25 February 2019

Museum Monday 2019/8

detail of Saint John the Baptist and Saint Miniato by Bicci di Lorenzo at the Legion of Honor in San Francisco

I love that the Baptist has covered his austere hair-shirt with a gold-trimmed pink robe. Miniato was an early Florentine martyr.

22 February 2019

fun stuff I may or may not get to: March 2019

Custom Made Theater presents the Bay Area premiere of Bess Wohl's American Hero, directed by Allie Moss, from 7 March to 6 April. I saw Wohl's Small Mouth Sounds at the Strand Theater last year and enjoyed it very much.

Cutting Ball Theater stages Arthur Schnitzler's La Ronde in the Eric Bentley translation, directed by Ariel Craft, from 14 March to 14 April. Two actors are performing all the parts, so add that layer to the drama's roundelay.

The African-American Shakespeare Company presents Leslie Lee's Black Eagles, about the famous Tuskegee Airmen, directed by L Peter Callender, from 16 to 31 March at the Marines' Memorial Theater.

At the SHN Golden Gate Theatre from 19 March to 14 April you can see the Lincoln Center Theater production of Falsettos, the musical by William Finn and James Lapine.

The Curran Theater presents The Jungle by Joe Murphy and Joe Robertson, directed by Stephen Daldry and Justin Martin, from 26 March to 19 May; it's an immersive play about a refugee camp in Calais.

Helen, an adaptation of Euripides by Ellen McLaughlin directed by Shannon R Davis, plays at Theater of Yugen from 28 March to 27 April.

The San Francisco Conservatory of Music presents a concert version of Handel's Tamerlano on 9 and 10 March; the performances are free but reservations are recommended.

Paul Flight leads Chora Nova in A Gilbert & Sullivan Evening on 16 March at First Congregational in Berkeley.

The Wagner Society of Northern California presents a special showing of Birgit Nilsson: A League of Her Own, a documentary on the late great Wagnerian by Thomas Voigt and Wolfgang Wunderlich, on 23 March at the Jewish Community Center in San Francisco.

Smetana's The Two Widows gets the Pocket Opera treatment on 24 March at the Hillside Club in Berkeley and 31 March at the Legion of Honor in San Francisco.

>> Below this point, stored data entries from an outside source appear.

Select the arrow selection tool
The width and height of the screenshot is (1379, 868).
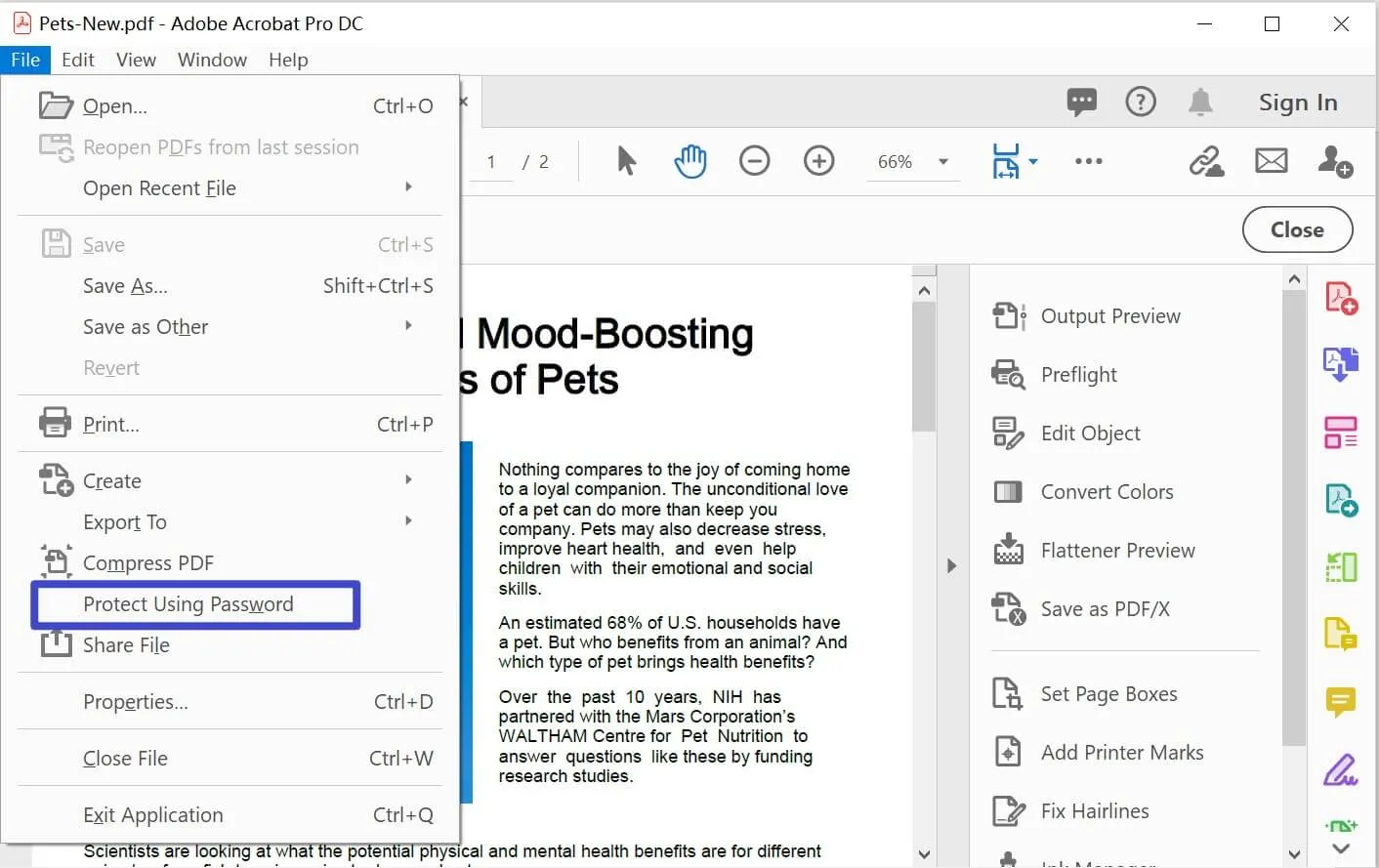[x=626, y=161]
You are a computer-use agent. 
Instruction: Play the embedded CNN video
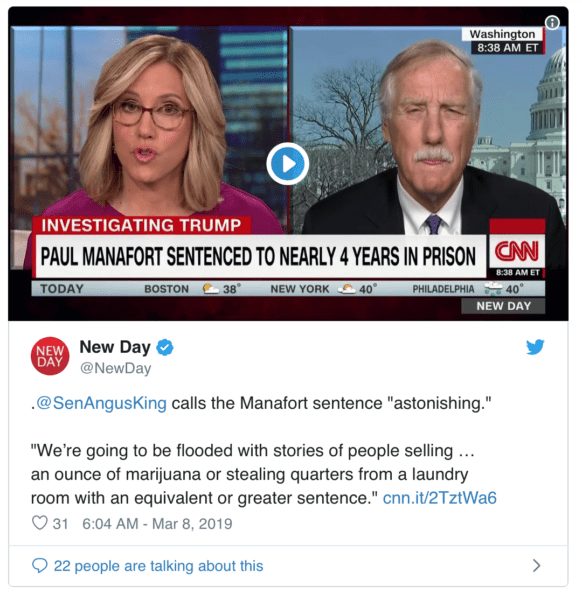click(288, 164)
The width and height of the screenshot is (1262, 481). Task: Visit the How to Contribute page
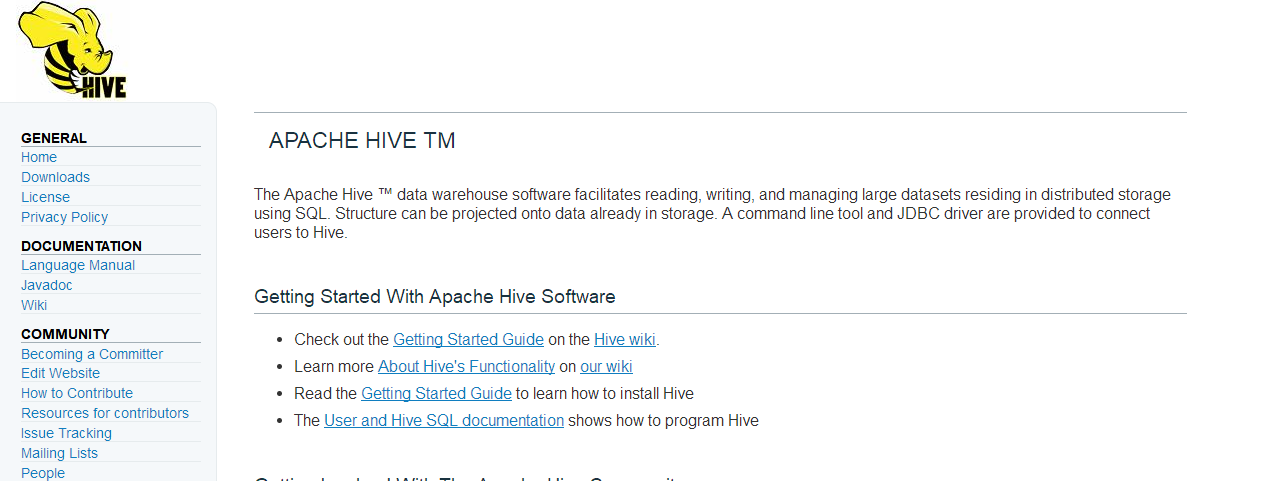[x=77, y=393]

Opera Parallèle stages the world premiere of Today It Rains, a new chamber opera about Georgia O'Keeffe with music by Laura Kaminsky and libretto by Mark Campbell and Kimberly Reed; Brian Staufenbiel directs and Nicole Paiement conducts. You can experience the results from 28 to 31 March at Z Space.


The San Francisco Conservatory of Music will present soprano Deborah Voigt and pianist Steven Bailey in recital on 11 March, though the program has not been listed. The concert is free but reservations are recommended.

SF Jazz presents singer-guitarist Jeremiah Lockwood and vocalist Jewlia Eisenberg as Book of J, their duo project, on 17 March.

Arlo Guthrie and his daughter Sarah Lee Guthrie visit Freight & Salvage in Berkeley from 22 to 24 March.

Lieder Alive! presents baritone Eugene Villanueva and pianist Peter Grünberg performing Brahms, Strauss, and Tosti on 24 March at the Noe Valley Ministry.

Artistic Director Valérie Sainte-Agathe and the San Francisco Girls Chorus have two programs this month: Modern Masters on 3 March at the San Francisco Conservatory of Music, when they will perform works by David Lang, John Zorn, Steve Reich, Fred Frith (a Chorus commission and world premiere), Kaija Saariaho, Lisa Bielawa, and Vaughan Williams (the latter two pieces also feature contralto Kirsten Sollek); and a joint concert with the Copenhagen Girls Chorus on 22 March at Herbst Theater, for which the program has not yet been announced.

Sacred & Profane performs American Landscapes, a concert of traditional American music from Amish folk songs and African-American spirituals to excerpts from Paul Chihara's Folksong Mass, on 8 March at St Francis Lutheran in San Francisco, 9 March at St Mark's Episcopal in Berkeley, and 10 March at First Presbyterian in Alameda.

The San Francisco Choral Artists perform outdoorsy nature songs by Britten, Schumann, Delius, Ligeti, and others on 9 March at St Mark's Lutheran in San Francisco, 10 March at St Mark's Episcopal in Palo Alto, and 17 March at St Paul's Episcopal in Oakland.

Ladysmith Black Mambazo visits Freight & Salvage in Berkeley for three performances on 9 - 10 March.

Paul Flight leads the California Bach Society in The All-Night Vigil by Rachmaninoff on 1 March at St Mark's Lutheran in San Francisco, 2 March at All Saints' Episcopal in Palo Alto, and 3 March at St Mark's Episcopal in Berkeley.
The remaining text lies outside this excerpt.